====== Texto de referencia
Opinión

Fútbol, racismo, árbitros y suflés

El jugador de fútbol Vinicius hizo unas declaraciones en las que afirmaba que España es un país racista

Nunca me ha gustado el fútbol. Ni verlo ni jugarlo. Crecí rodeada de hermanos y primos que sí jugaban y yo, a mis ocho años, no quería quedarme fuera. Cuando pretendía unirme a ellos, que conocían mi incompetencia psicomotriz para seguir una pelota, me decían: «Tú, de árbitro». Y yo corría detrás de la pelota sin silbato y sin saber qué hacer, hasta que me aburría y me iba. No recuerdo que me enfadara. Quizá escondía el enfado en el fondo de mi subconsciente o quizá me distraía enseguida con otra cosa. Tampoco recuerdo que me insultaran o se burlaran de mí, única chica del grupo. Lo curioso es que cuando volvían a jugar, yo -a pesar de mi torpeza motora y mi falta de interés por cualquier tipo de deporte- volvía a intentarlo. ¿Quería jugar al fútbol? No, quería estar dentro del grupo, no ser excluida.

He recordado estas cosas al saber lo sucedido con un jugador que se llama Vinicius y al que hasta ahora no conocía. No suelo atender las noticias sobre fútbol. Siempre noto un tono excesivo, demasiado intenso y asocio las retransmisiones con la tristeza de los domingos por la tarde de mi infancia. Así todo, no he podido sustraerme a esas imágenes bochornosas que mostraban a un gran número de personas en un campo de fútbol vociferando e insultando al jugador por... ¿ser negro?, ¿jugar bien al fútbol? Parece que también querían que se fuera de ahí, excluirlo. Mis hermanos y mis primos eran más sutiles. Mucho más.
============
====== Extracto de datos
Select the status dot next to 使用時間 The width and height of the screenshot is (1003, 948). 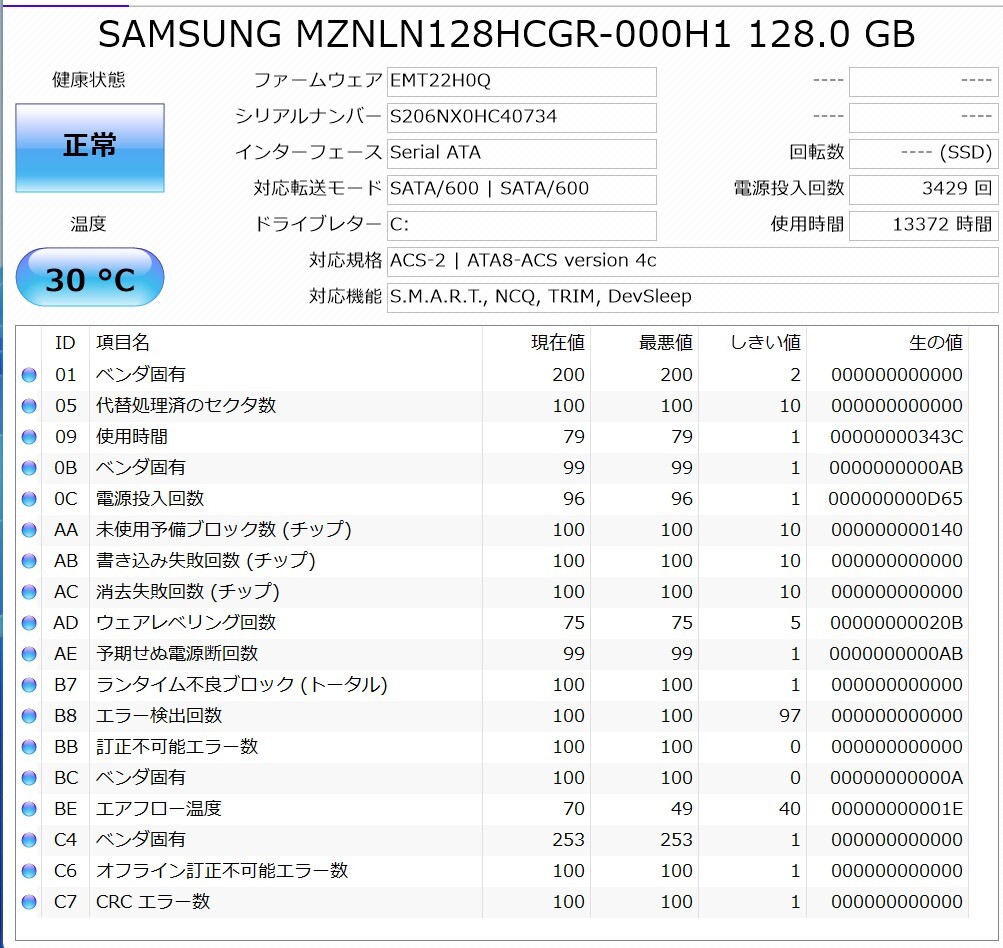pos(29,437)
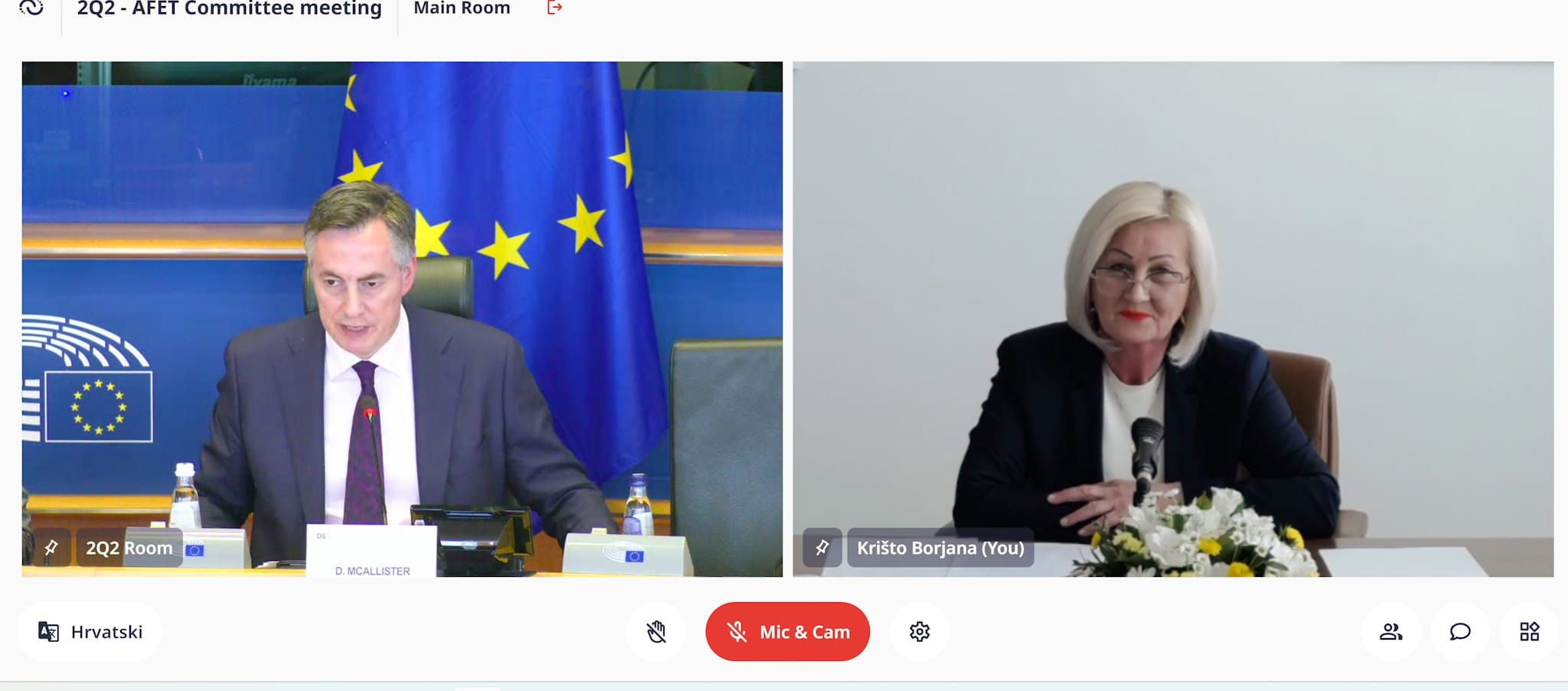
============
=== Ejercicios propuestos ===
**a.** En el texto de referencia, ¿qué le decían sus hermanos y primos a quien escribe cuando intentaba unirse al juego?
**b.** Devuelve, por favor, el fragmento del texto de referencia que va de «He recordado estas» a «sutiles. Mucho más.», ambos incluidos.
**c.** Indica si cada afirmación coincide con el texto de referencia y cita las palabras que lo deciden.
(i) Quien escribe ya conocía a Vinicius antes de lo sucedido.
(ii) Quien escribe era la única chica del grupo de juego.
(iii) Quien escribe suele seguir las noticias sobre fútbol.

=== Soluciones de actividades ===
**a.** Le decían: «Tú, de árbitro».

**b.**
He recordado estas cosas al saber lo sucedido con un jugador que se llama Vinicius y al que hasta ahora no conocía. No suelo atender las noticias sobre fútbol. Siempre noto un tono excesivo, demasiado intenso y asocio las retransmisiones con la tristeza de los domingos por la tarde de mi infancia. Así todo, no he podido sustraerme a esas imágenes bochornosas que mostraban a un gran número de personas en un campo de fútbol vociferando e insultando al jugador por... ¿ser negro?, ¿jugar bien al fútbol? Parece que también querían que se fuera de ahí, excluirlo. Mis hermanos y mis primos eran más sutiles. Mucho más.

**c.**
(i) No: «al que hasta ahora no conocía».
(ii) Sí: «única chica del grupo».
(iii) No: «No suelo atender las noticias sobre fútbol».